#### RECORDS TO PROCESS:
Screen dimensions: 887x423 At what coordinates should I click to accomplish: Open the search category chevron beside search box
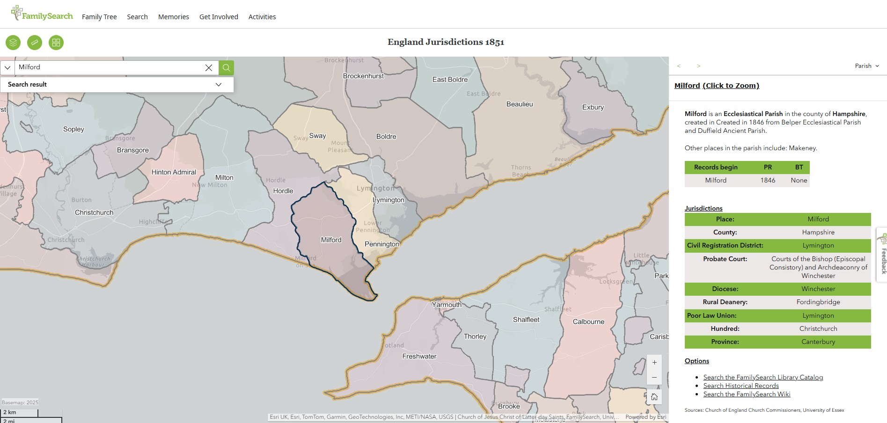click(x=7, y=67)
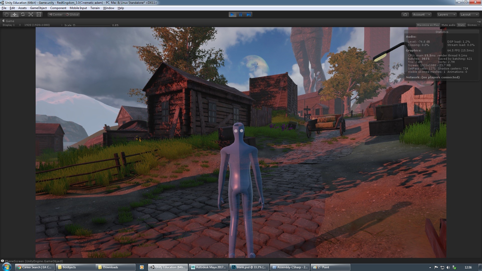This screenshot has height=271, width=482.
Task: Open the cloud services icon
Action: click(405, 15)
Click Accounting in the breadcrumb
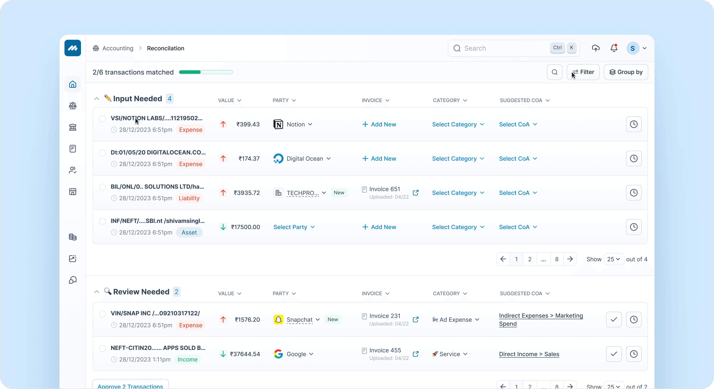714x389 pixels. pyautogui.click(x=118, y=48)
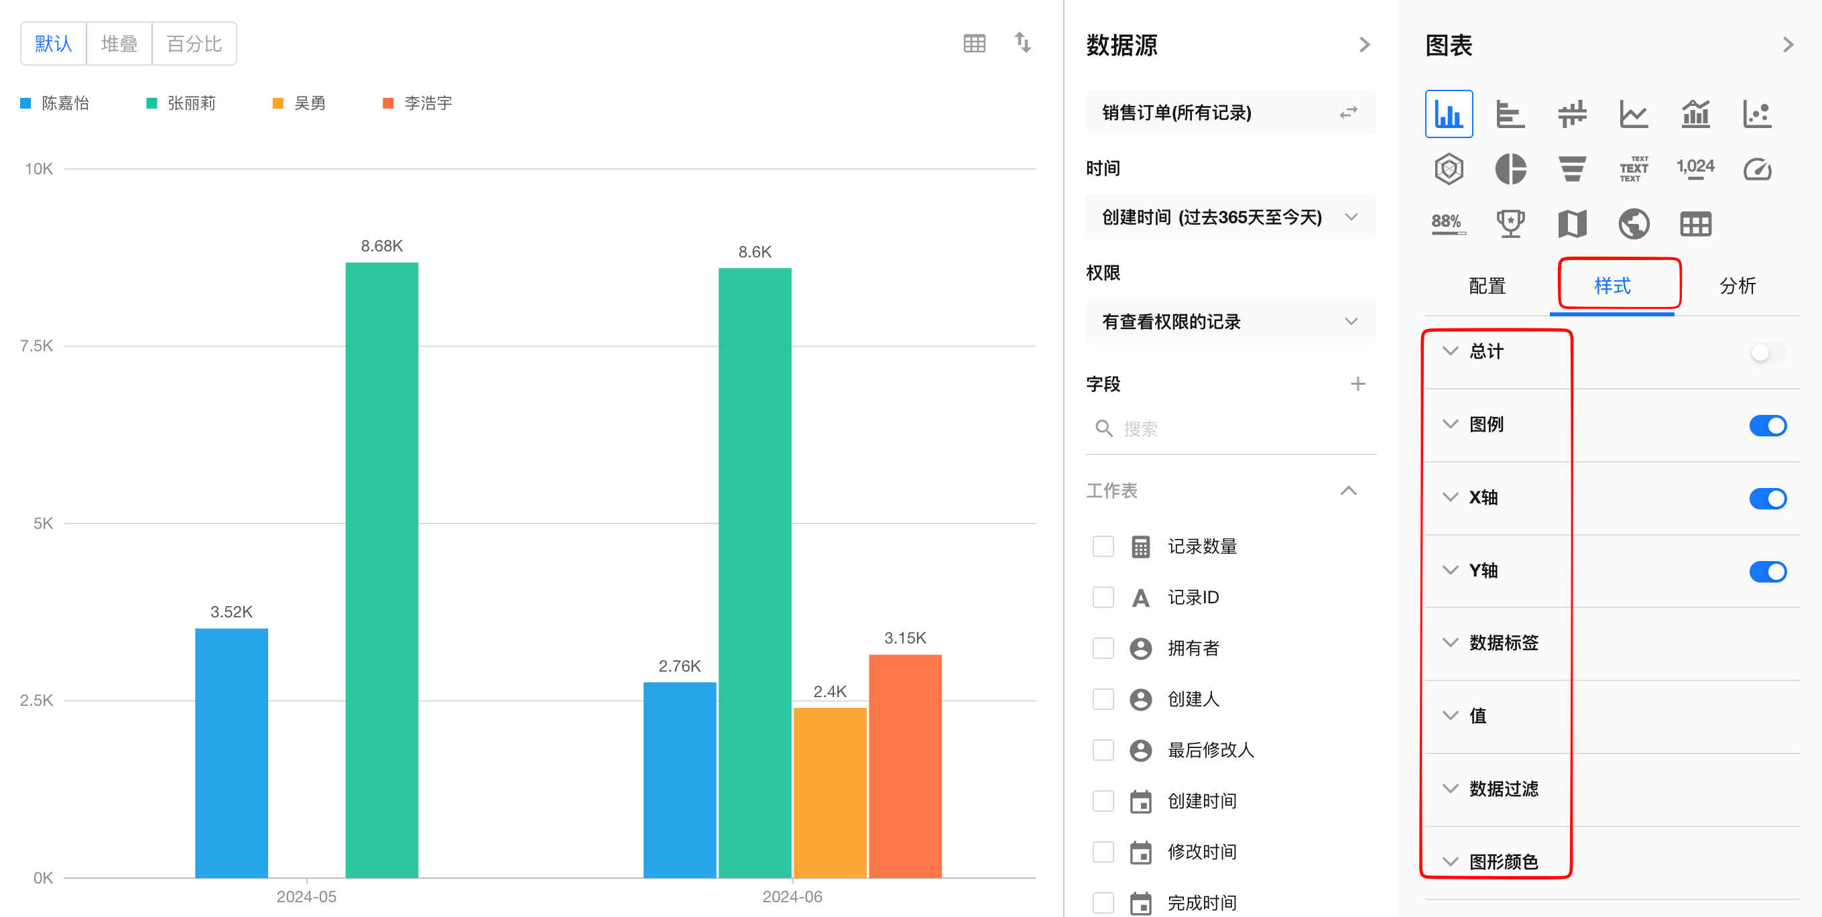
Task: Enable the 总计 toggle switch
Action: (1767, 352)
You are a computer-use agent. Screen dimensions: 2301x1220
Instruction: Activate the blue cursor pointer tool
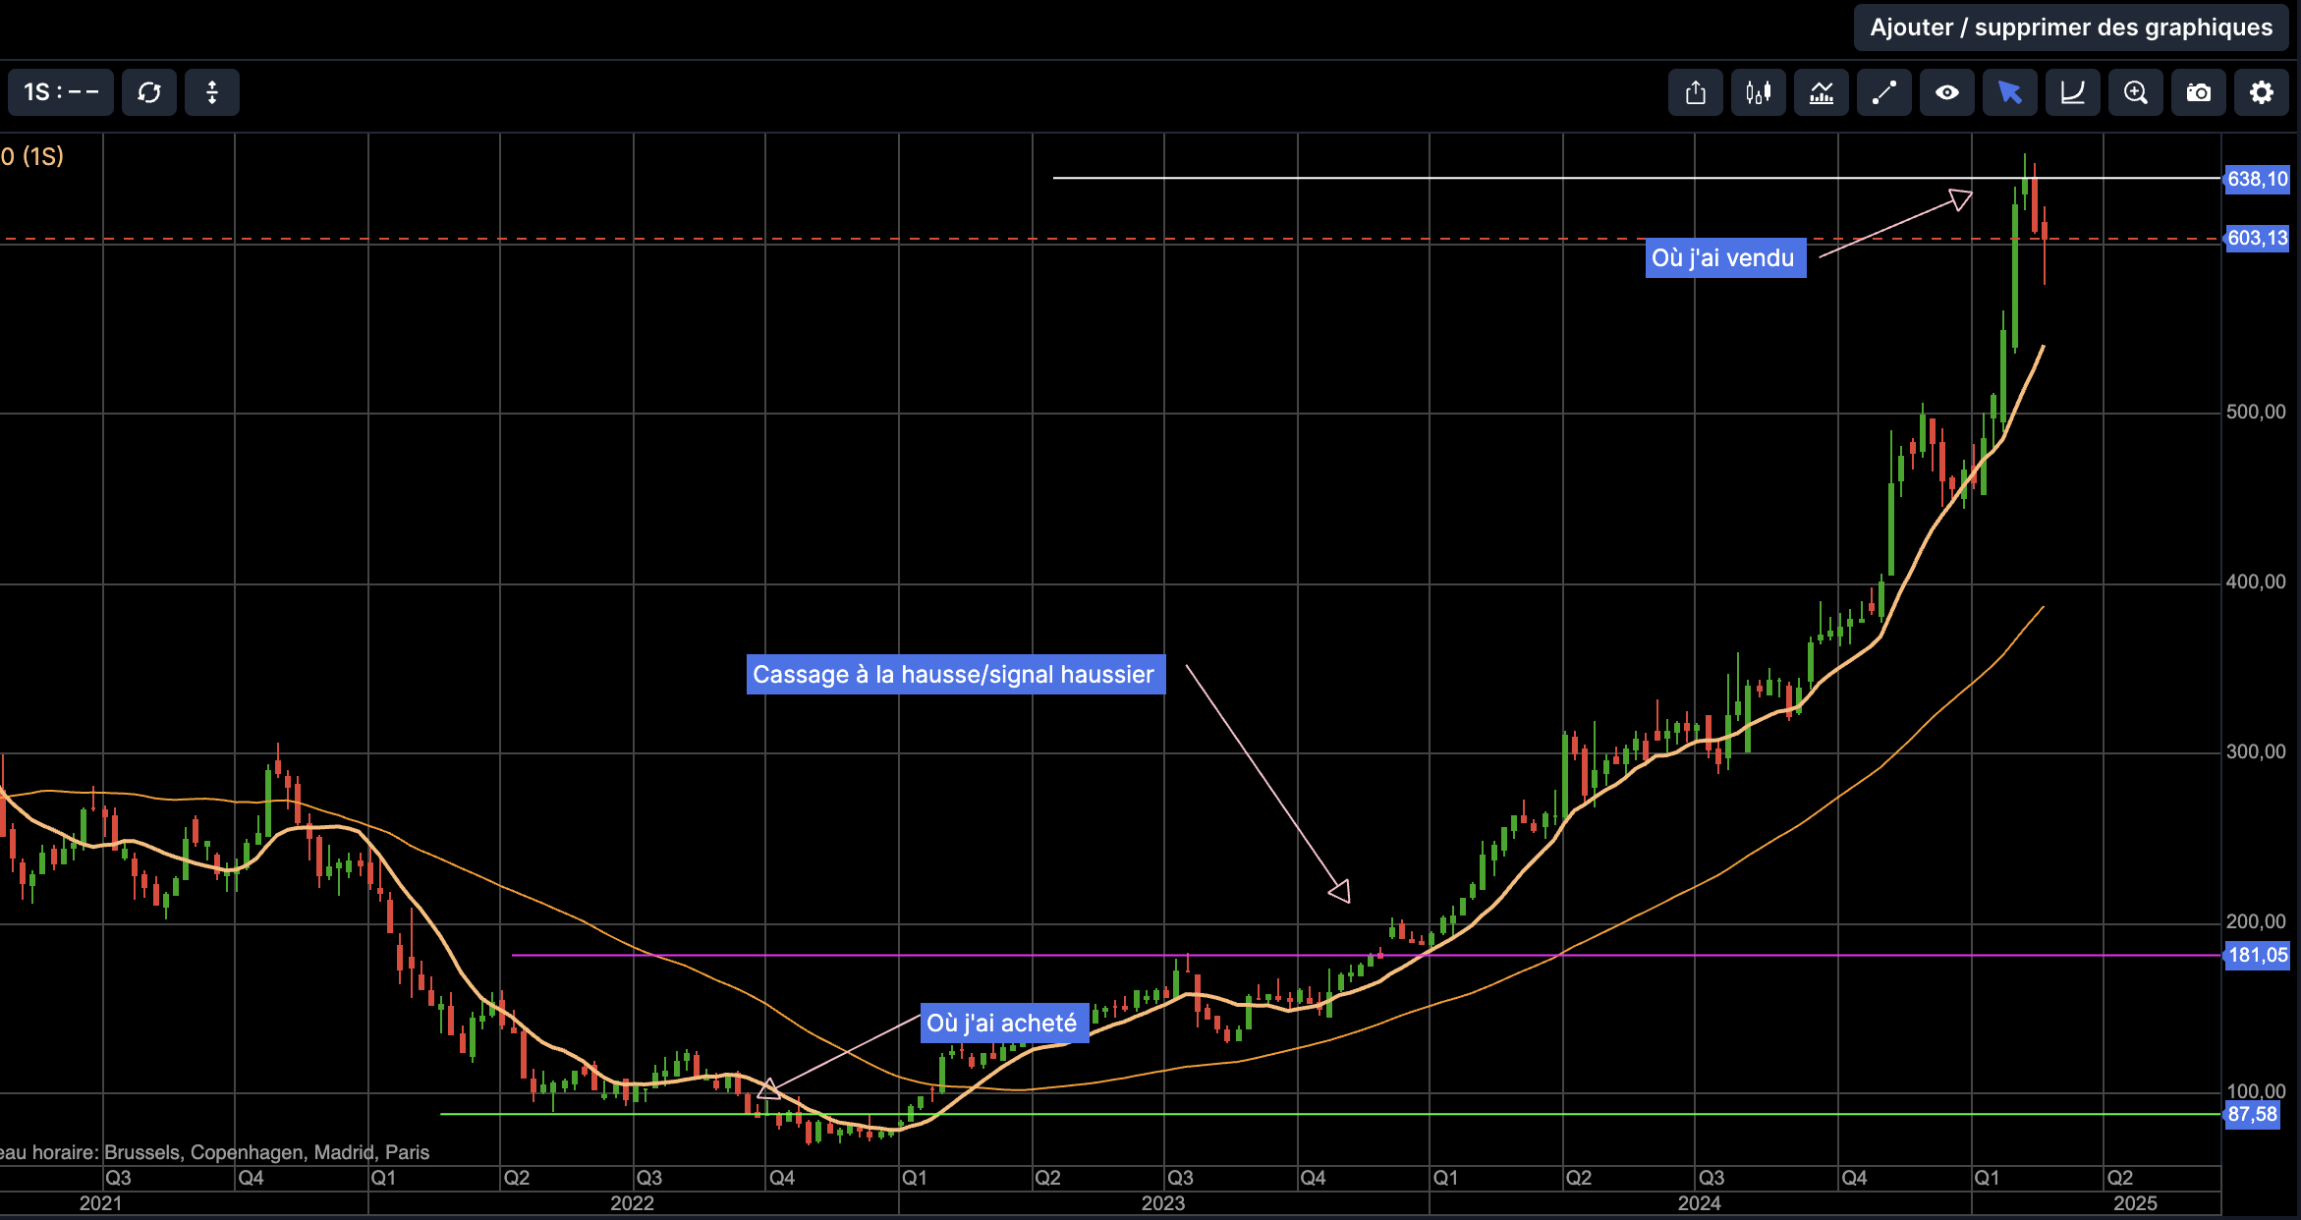pos(2009,92)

#### EXERCISE:
Copy all records exactly, no images.

#### FINISHED TASK:
Screen dimensions: 887x423 At what coordinates should I click to accomplish: Open the search category chevron beside search box
click(x=7, y=67)
This screenshot has height=271, width=482.
Task: Open the cloud services icon
Action: click(405, 15)
Click Accounting in the breadcrumb
714x389 pixels. pyautogui.click(x=118, y=48)
Task: Enable the 总计 toggle switch
Action: (1767, 352)
You are a computer-use agent. Screen dimensions: 2301x1220
Instruction: Activate the blue cursor pointer tool
pos(2009,92)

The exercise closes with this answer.